The Department of Health and Human services just released an 81-page report titled: Adverse Events in Hospitals: National Incidence among Medicare Beneficiaries. Using a nationally representative random sample of 780 Medicare beneficiaries discharged in October 2008, physicians determined (1) whether an adverse event occurred, (2) whether the event was an NQF Serious Reportable Event or a Medicare hospital-acquired conditions, (3) what the level of harm was to the patient, and (4) whether the event was preventable. Using this sample, they estimated that 13.5% of all hospitalized Medicare patients experienced an adverse event and in 1.5% the AE contributed to their deaths. These extrapolate to 134,000 adverse events and 15,000 deaths in a single month. Multiply by 11.7498 (or 365.2425/31) if you want yearly estimates for an average year. Yes, I'm being a smart a**, but multiplying by 12 is incorrect.
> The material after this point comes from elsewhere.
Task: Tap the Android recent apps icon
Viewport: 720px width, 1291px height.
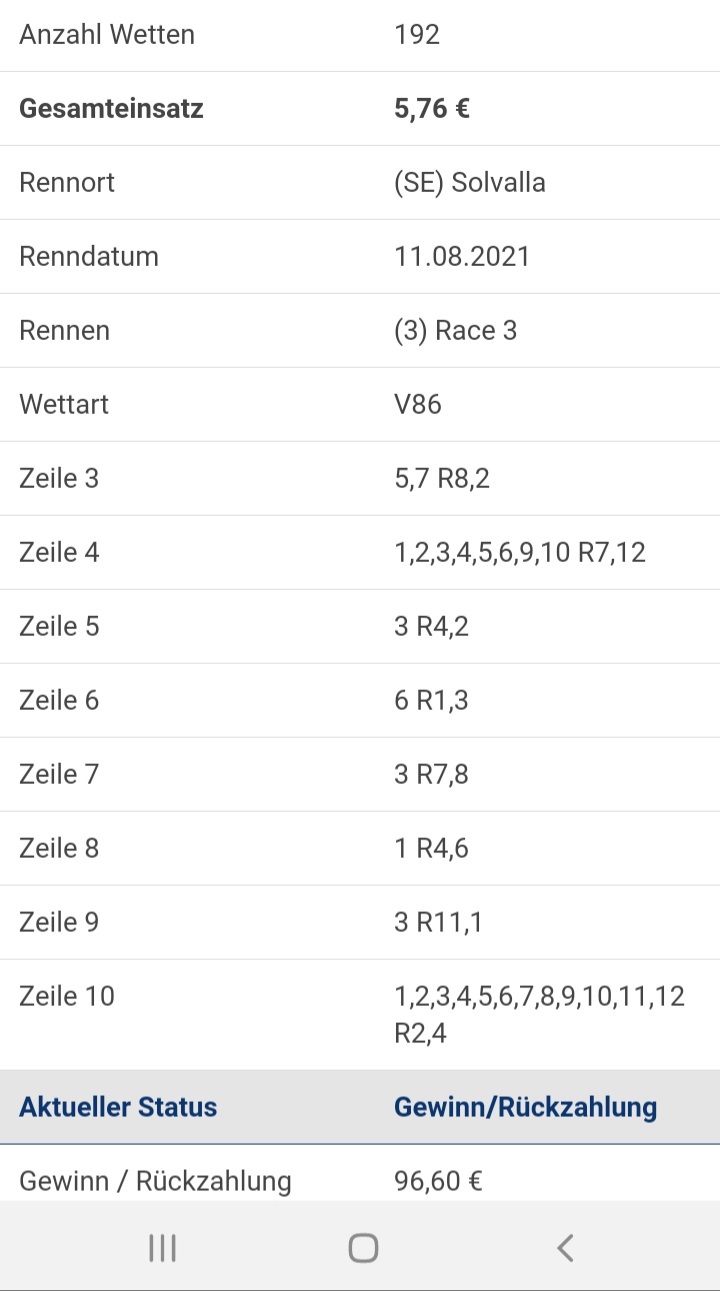Action: [162, 1248]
One thing we're always concerned about on this blog is the percent of HAIs that are actually preventable in the current 'get to zero' world that we live in. In the DHHS report, physicians estimated that 44% of the AEs were preventable, 51% were not preventable and in 5% they were unsure. The costs were $324 million in October 2008 or 3.5% of all hospitalization costs. They suggest that the FY2009 attributable costs of AEs were $4.4 billion, with two-thirds of the costs being associated with extended hospital stays.
So what about HAIs? Table 3 in the report classifies the 128 AEs into categories and 19 or 15% of the AEs were HAIs. Thus, 2.5% of all hospitalized Medicare patients had an HAI. There were 5 UTIs, 4 CLABSI, 4 other BSI, 4 RTIs and 2 SSIs. The physicians classified only 60% of the infections as preventable. I wonder if this will help Mike achieve one of his wishes for the 2010 New Year? I could probably dig deeper but I've got work to do and I don't want to ruin all of your fun.
Link: November 2010 DHHS Adverse Events in Hospitals report.